NTS wrote:Manoah2u wrote:works the same for any car any engine out there. first of all there's an air filter so water is never 'flooding' in anyway,
and besides that, it isn't neccesarily bad. first of all there's always an amount of humidity when air enters an engine.
But the air intake of most formula cars forces air (and rain) into the intake at high speeds while my normal car has a much "dryer" intake setup. And I think F1 engines are very fine tuned so having more water in the intake could affect ratios and thus limit the maximum power output down the straights?
So are you sure teams don't have some extra filters or different settings to use in wet conditions?
Driving through basic rain is not going to be anything at all to worry about. Hydrolock (getting water into the engine and basically ruining it) is extremely rare in normal circumstances, but it is possible when driving through deep standing water. In order for your air filter to suck up water, it has to come into contact with large amounts of water. we're talking essentially driving submerged, through the river.
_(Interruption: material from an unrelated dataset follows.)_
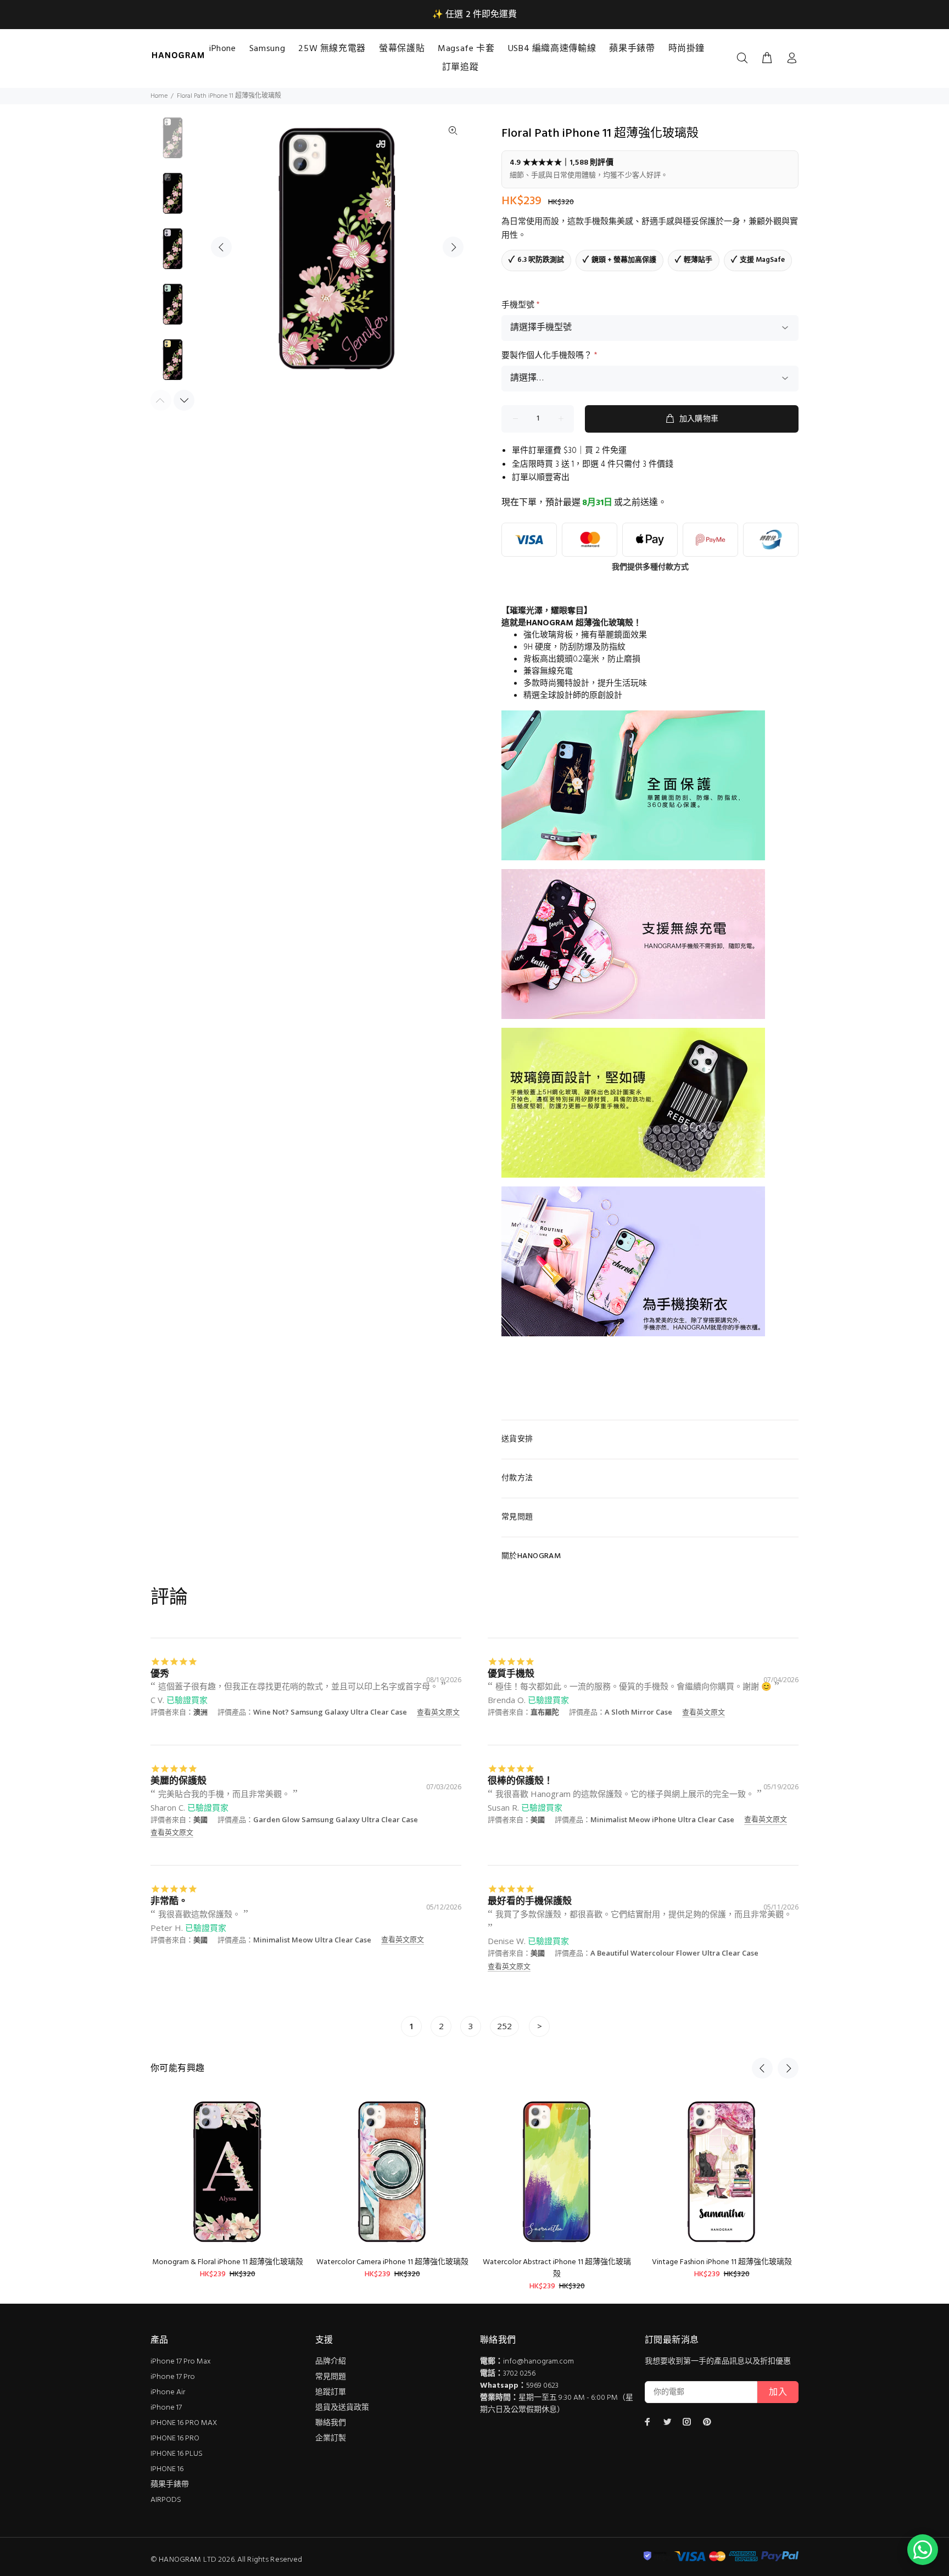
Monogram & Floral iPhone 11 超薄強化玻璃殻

There's probably the option to have something installed like hydroshield, or bypass valves. still, factually, it's totally
unneccesarily.
There simply isn't enough concentrated water at the intake to cause an issue...same reason why a water/methanol injection system used to cool cylinder temps (with more water) or cool intake charge temps (with more methanol) won't cause hydrolock. There just isn't enough time, also, with the engines revving that high for a large amount of water to collect.
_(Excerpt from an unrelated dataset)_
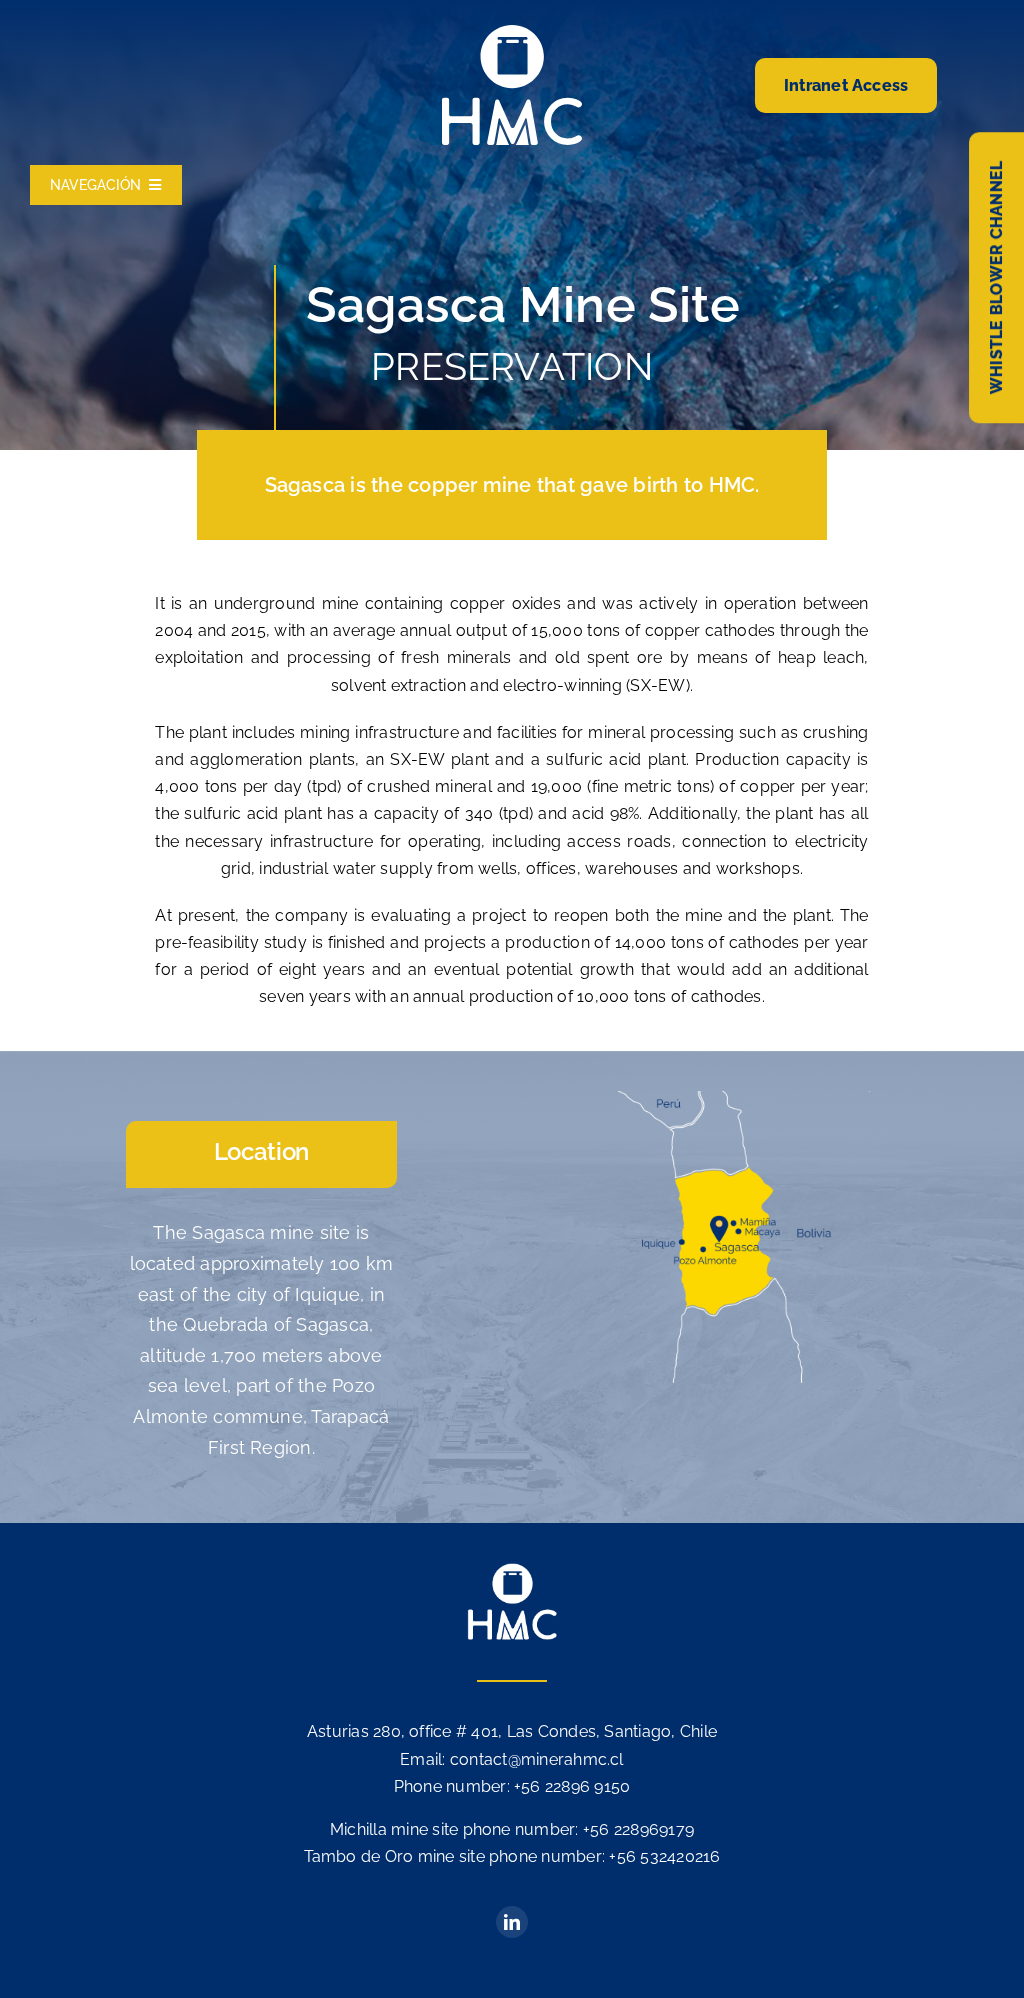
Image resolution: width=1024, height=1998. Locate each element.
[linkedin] (512, 1922)
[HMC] (512, 32)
You have to think of the amount of water entering the intake in one second, and realize that in that one second that amount of water is distributed over 8, well, now 6 pistons that have already oscillated 150+ times (RPM = 10,000).
and imagine the effect on full revs.
with the old v8's, 2.4 liters at 12.5:1 compression ratio with a 18,000 rpm redline - You would have to suck up pure liquid water into the engine at 3500 liters per minute.
even at 200 mph the amount of water that goes in through the air inlet is spread throughout 8 cylinders that EACH go through the combustion cycle about 75 times per second.....the amount of water in the air in each engine's cycle is nothing to be concerned about even with f1's tight parameters.